While I doubt she had a choice, Murph's wife went with the flow when it came to his strays. He collected strangers like she did shells, and she opened her door wide to us. Nancy was one of my water-walkers, and like her husband, she listened to my woes and my stories, and if I asked, she gave her opinion. We've been friends for over thirty years.
Three years ago, Tom and I celebrated Nancy's 90th birthday with a room full of her friends and family, and afterward, I blogged the event, but never posted it. It sat in my draft pile until too many months had passed because I wasn't satisfied--the post didn't convey enough how deeply her friendship--and Murph's--means/meant to me.
We mingled that day in the beginning, with everyone I met wanting to know about my relationship. How did I know Nancy? The question stumped me. Here were her family, her co-workers, her childhood friends, her neighbors, and me. Those from out of town didn't get the reference to the pool. Those who knew it didn't understand the connection. I finally just started telling people I knew Nancy through her husband.
Ah. They'd nod with a knowing look in their eye.
But that was the thing. My friendship with Nancy is more than the one I had with her husband. Back in the day, she offered a different perspective, cheered us on silently, and told her own incredible stories. I filed away things she mentioned, information that helped me navigate married life and raising my children. She humbled me, never taking me too seriously, but I knew, if I ever needed something, Nancy was a phone call away.

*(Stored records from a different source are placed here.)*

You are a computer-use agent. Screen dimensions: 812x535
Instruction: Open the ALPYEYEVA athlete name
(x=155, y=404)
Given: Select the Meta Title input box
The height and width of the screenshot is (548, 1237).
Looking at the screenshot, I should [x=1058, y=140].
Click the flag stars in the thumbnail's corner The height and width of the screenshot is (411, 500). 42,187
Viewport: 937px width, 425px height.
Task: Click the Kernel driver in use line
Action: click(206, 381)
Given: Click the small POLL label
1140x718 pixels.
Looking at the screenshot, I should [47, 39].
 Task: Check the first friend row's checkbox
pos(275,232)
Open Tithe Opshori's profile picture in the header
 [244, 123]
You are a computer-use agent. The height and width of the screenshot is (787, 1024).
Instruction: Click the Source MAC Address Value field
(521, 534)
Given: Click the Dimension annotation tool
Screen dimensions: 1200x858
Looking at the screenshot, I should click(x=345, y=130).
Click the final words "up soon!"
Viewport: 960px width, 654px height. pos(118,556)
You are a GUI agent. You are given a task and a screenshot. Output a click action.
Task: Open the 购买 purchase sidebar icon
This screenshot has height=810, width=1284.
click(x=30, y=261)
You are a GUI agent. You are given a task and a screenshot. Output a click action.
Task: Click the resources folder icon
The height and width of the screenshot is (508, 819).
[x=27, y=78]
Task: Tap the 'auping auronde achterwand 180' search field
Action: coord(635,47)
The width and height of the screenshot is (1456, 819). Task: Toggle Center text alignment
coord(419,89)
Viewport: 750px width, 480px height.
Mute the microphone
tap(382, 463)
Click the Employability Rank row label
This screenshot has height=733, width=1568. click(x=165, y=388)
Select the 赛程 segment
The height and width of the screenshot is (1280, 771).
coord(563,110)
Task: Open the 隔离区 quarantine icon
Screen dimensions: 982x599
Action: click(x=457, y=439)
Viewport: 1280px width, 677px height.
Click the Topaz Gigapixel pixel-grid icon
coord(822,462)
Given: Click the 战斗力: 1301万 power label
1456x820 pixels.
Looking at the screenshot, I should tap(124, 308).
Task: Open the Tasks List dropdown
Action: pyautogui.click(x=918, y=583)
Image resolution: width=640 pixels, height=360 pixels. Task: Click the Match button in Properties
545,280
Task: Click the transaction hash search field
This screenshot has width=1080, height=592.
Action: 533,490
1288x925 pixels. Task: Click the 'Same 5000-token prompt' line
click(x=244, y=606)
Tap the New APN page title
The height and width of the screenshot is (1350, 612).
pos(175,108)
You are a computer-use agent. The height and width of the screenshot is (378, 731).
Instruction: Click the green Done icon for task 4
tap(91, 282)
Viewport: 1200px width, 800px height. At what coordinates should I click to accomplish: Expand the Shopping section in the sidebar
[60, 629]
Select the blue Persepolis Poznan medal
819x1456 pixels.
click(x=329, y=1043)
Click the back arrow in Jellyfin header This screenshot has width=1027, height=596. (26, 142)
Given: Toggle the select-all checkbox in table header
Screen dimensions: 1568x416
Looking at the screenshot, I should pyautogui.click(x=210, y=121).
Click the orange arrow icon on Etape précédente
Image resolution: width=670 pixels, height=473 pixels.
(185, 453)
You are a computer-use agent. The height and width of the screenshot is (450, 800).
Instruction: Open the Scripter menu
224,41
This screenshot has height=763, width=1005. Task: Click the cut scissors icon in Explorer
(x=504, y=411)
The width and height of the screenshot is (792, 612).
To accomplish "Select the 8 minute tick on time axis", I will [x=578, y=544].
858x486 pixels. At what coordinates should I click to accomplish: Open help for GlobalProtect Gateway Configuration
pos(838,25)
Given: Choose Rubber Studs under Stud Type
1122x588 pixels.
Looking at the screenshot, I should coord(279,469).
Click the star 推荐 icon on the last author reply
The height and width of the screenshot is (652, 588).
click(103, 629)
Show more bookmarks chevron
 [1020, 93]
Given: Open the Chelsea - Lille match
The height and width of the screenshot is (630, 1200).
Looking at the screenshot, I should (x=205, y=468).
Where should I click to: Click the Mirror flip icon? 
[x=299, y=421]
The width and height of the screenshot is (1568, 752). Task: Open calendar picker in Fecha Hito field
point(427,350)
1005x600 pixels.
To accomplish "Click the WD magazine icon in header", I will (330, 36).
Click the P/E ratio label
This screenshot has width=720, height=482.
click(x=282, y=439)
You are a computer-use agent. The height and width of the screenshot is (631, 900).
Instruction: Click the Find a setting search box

We sat at the table with her school friends, where I learned a little more about her as a young woman through their stories. The pics in the slide presentation made me smile, laugh aloud, and shed a tear. While I knew her children and her grandchildren were number one in her life, it was interesting to hear how vital Nancy was to all of them. She let Murph shine, but we all knew who backlit him.
Murph: "Nancy's the boss. Whatever Nanu says, I listen and do. She knows best."
I thought about all of that through the celebration. How blessed I'd been with the friends I collected through that pool job. How we don't see one another daily, but how we know they are there. How lucky I'd been to have Nancy as part of my story.
I don't think I've seen Nancy since that celebration, but she reads my blog. We've talked on the phone. Recently, Nancy called me to come over to show her some water aerobic moves so she could stay active in her backyard pool. I'm afraid I talked non-stop the entire time, catching her up on my personal life and those lives of everyone I knew. Some things never change! Sorry about that, Nancy.